O sea que cuando digo que el pavor y el caos se habían apoderado de todo el comedor, me refiero en realidad a dos criaturas únicamente: a mí y a ese maldito mono.
No me gustaría que te llevases una idea equivocada, porque está más que demostrado que soy un cuervo orgulloso e intrépido, pero al parecer me ha entrado con los años un pánico mortal a los truenos y relámpagos. Basta el menor indicio de tormenta para que me vuelva loco de remate.
Salté sobre el mantel y me puse a picotear mi reflejo en la ponchera una y otra vez, con una desesperación demoníaca.
—Se ha vuelto majareta —dijo Mentolina, y eso fue lo último que entendí con claridad.
Colegui —y eso es lo que más me avergüenza: que podamos parecernos en algún aspecto— se había puesto también como loco, y saltaba y gritaba como si tuviera la cola en llamas. Se libró en un pispás de la correa que le había puesto Silvestre y salió disparado por todo el comedor en un acelerado tour de destrucción. Farfullaba, chillaba y sacudía lo mismo a las personas que a las cosas que se le ponían por delante.
Mientras tanto, yo había dejado en paz la ponchera y ahora me aporreaba la cabeza contra la mesa, no me preguntes por qué. Creo que era para distraer a los sensores de miedo de mi cerebro con otra cosa que no fuera la tormenta. O eso, o había perdido un tornillo, como aseguraba Mentolina.
Un segundo más tarde, Colegui se lanzó hacia la puerta.
Fermín, el mayordomo más imperturbable del mundo, hizo un tímido intento de agacharse, pero el mono se deslizó entre sus piernas como una rata con patines y desapareció.
Silvestre salió tras él a una velocidad impresionante para un chico de sus dimensiones. Y entonces sí que se armó un alboroto del demonio.
—¡Silvestre! —chilló Mentolina—. ¡Has de pedir permiso para levantarte de la mesa! ¡Arg! ¡Traédmelo aquí!
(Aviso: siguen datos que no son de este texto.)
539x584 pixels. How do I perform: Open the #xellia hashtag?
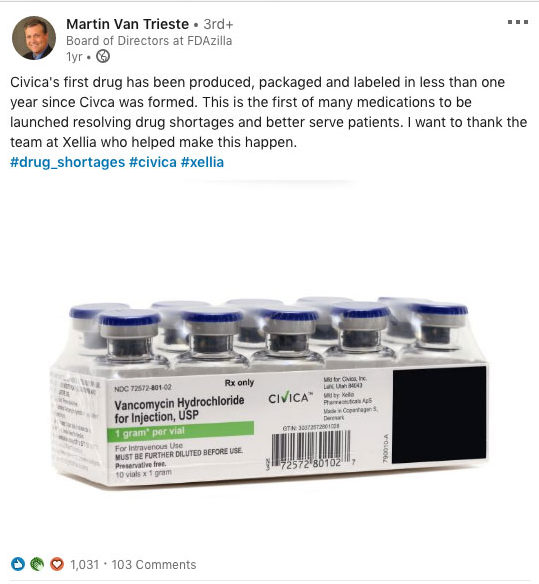202,162
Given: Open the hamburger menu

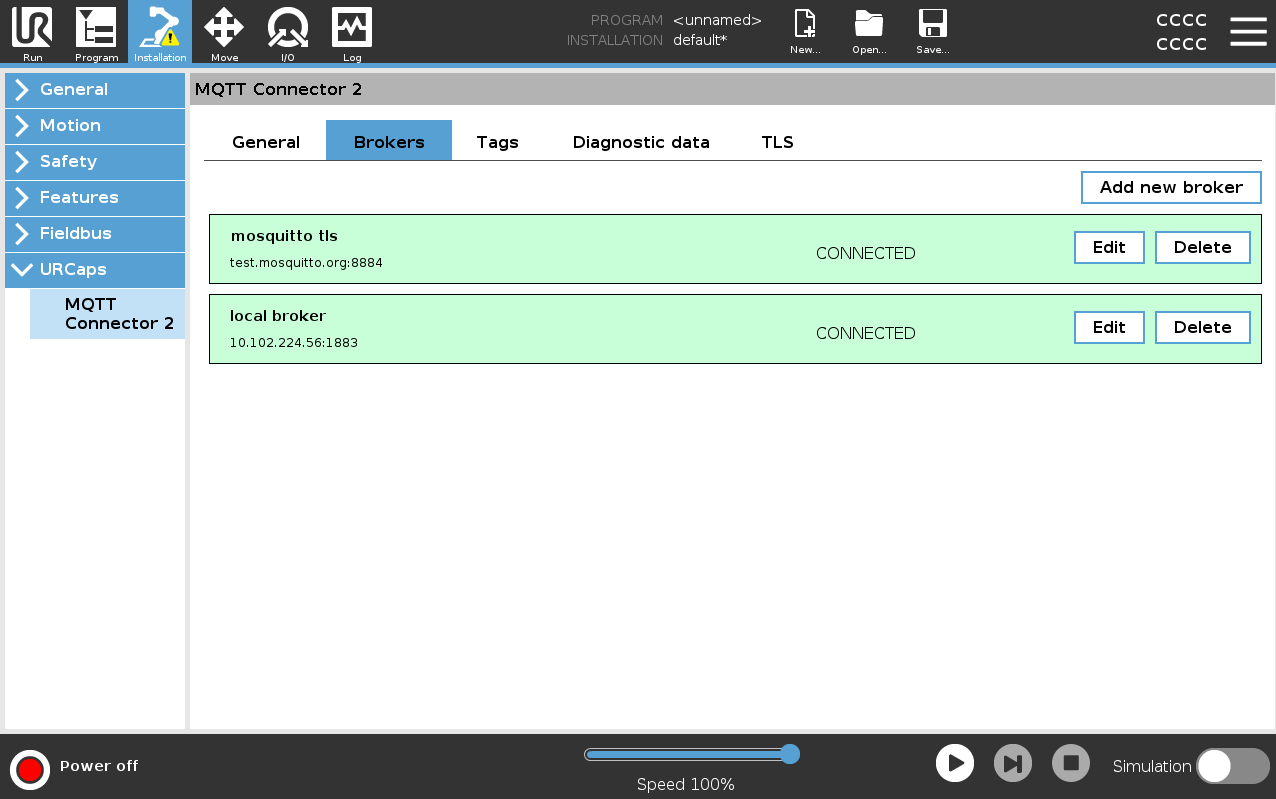Looking at the screenshot, I should pos(1248,31).
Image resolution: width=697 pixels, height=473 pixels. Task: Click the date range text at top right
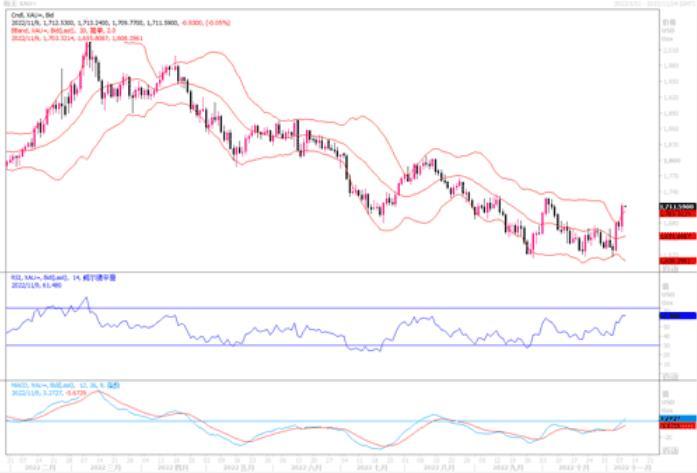click(x=655, y=5)
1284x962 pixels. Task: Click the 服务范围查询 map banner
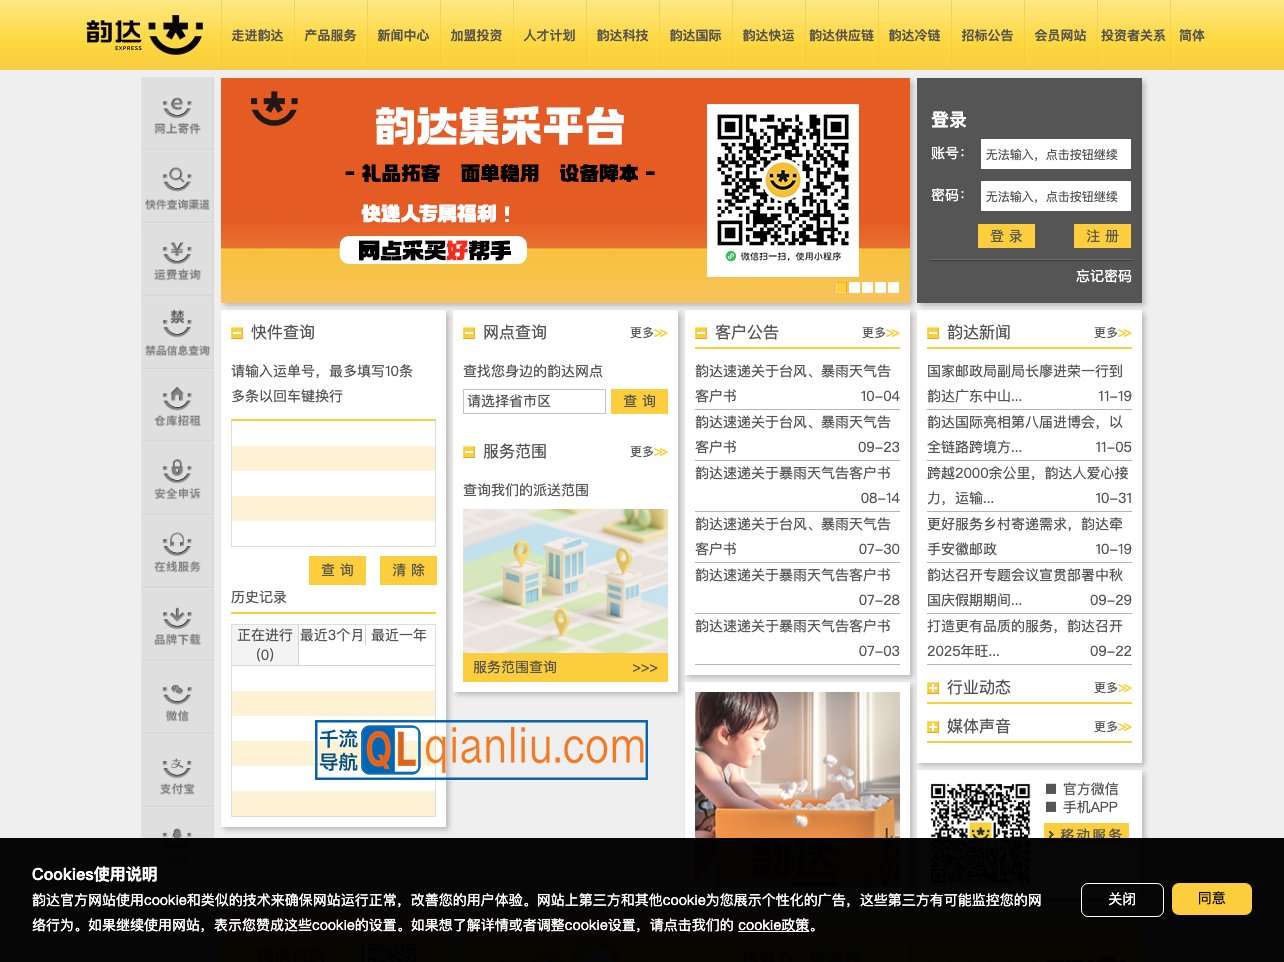pos(565,596)
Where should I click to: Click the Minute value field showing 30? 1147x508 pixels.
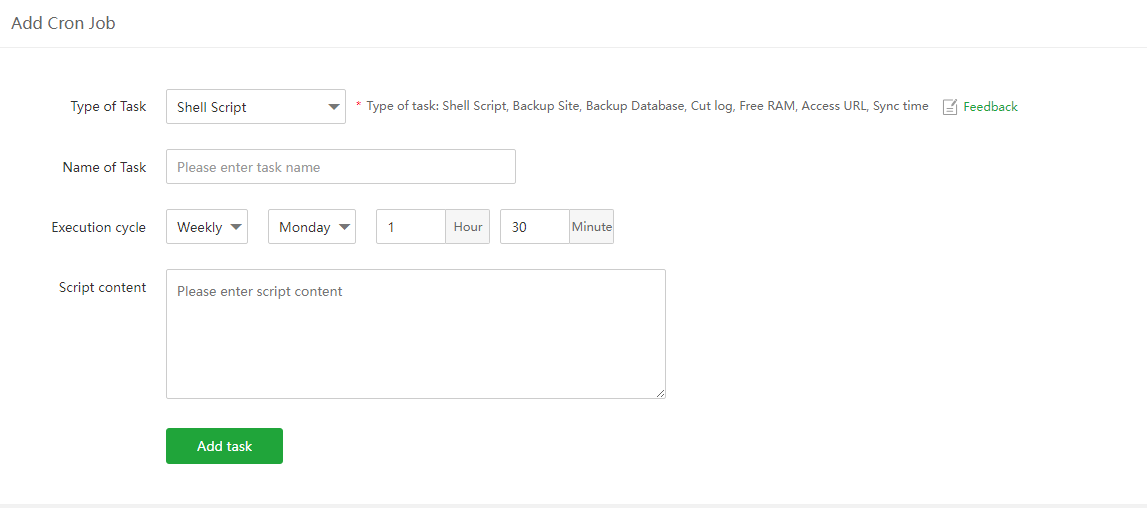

Se levantó enfurecida y organizó una partida de criadas, encabezada por doña Sartenes, para meter en cintura al chico.
Afuera, la tormenta proseguía con todo su furor. Decidí golpearme la cabeza contra la mesa un poco más fuerte, a ver si servía de algo.
Nada.
Lo último que oí fue que Solsticio le decía a Pantalín:
—Ahora en serio, padre, ¿cuál es la diferencia entre una corneja y un cuervo?
¿Cuál es el invento
más útil de Pantalín?
¿La máquina automática
a remos, demasiado pesado
para transportar a nadie?
¿La sombrilla de hielo,
pensada para mantenerte
fresco? ¿O quizás el cartel
que dice «No se golpee
la cabeza con el cartel»
colgado sobre la puerta
de su laboratorio?
T
odos los cuervos son cornejas, pero no todas las cornejas son cuervos.
Creo que la frase encierra un profundo mensaje, ¿verdad?
Lord Pantalín había dado en el clavo con ella, pero recordando ahora la escena, me parece que yo era el único de los presentes capaz de entender lo que había dicho. Como ya me doy cuenta de que un reducido porcentaje de los que seguís esta historia tal vez no tengáis plumas, voy a explicaros lo que quería decir en realidad.
Intentaré pensar en un equivalente humano.
Todos los reyes son hombres, pero no todos los hombres son reyes.
¿Lo veis? No era tan difícil, al fin y al cabo.
Solsticio, como chica aplicada que es, había decidido abordar el problema por sí misma. Estaba tendida en la alfombra de piel de lobo de su habitación, absorta en un libro enorme de aspecto imponente.
Eché una ojeada por la estancia, desde el dosel de la cama con colgaduras de terciopelo negro hasta la pared del lado este, recién empapelada con el alegre paisaje de un camposanto.
Afuera la tormenta rugía y destellaba con sus rayos y centellas, y la lluvia azotaba la ventana octogonal desde la que se domina el valle. El fuego chisporroteaba en la chimenea y Solsticio tenía a su lado un gran tazón humeante de leche caliente con miel. Era su tazón favorito, un chisme marrón oscuro con una calavera sonriente estampada en un lado.
Al parecer, me había puesto a graznar de tal modo en el comedor que el resto de la cena se había suspendido y a mí me habían enviado a mi jaula en la Habitación Roja. Pero debí de armar un buen alboroto ante la idea de quedar encerrado y se acabaron ablandando. No recuperé la calma hasta que dijeron que podía pasar la noche en la habitación de Solsticio, con lo cual Fermín tuvo que cargar con mi jaula desde la Habitación Roja hasta allí.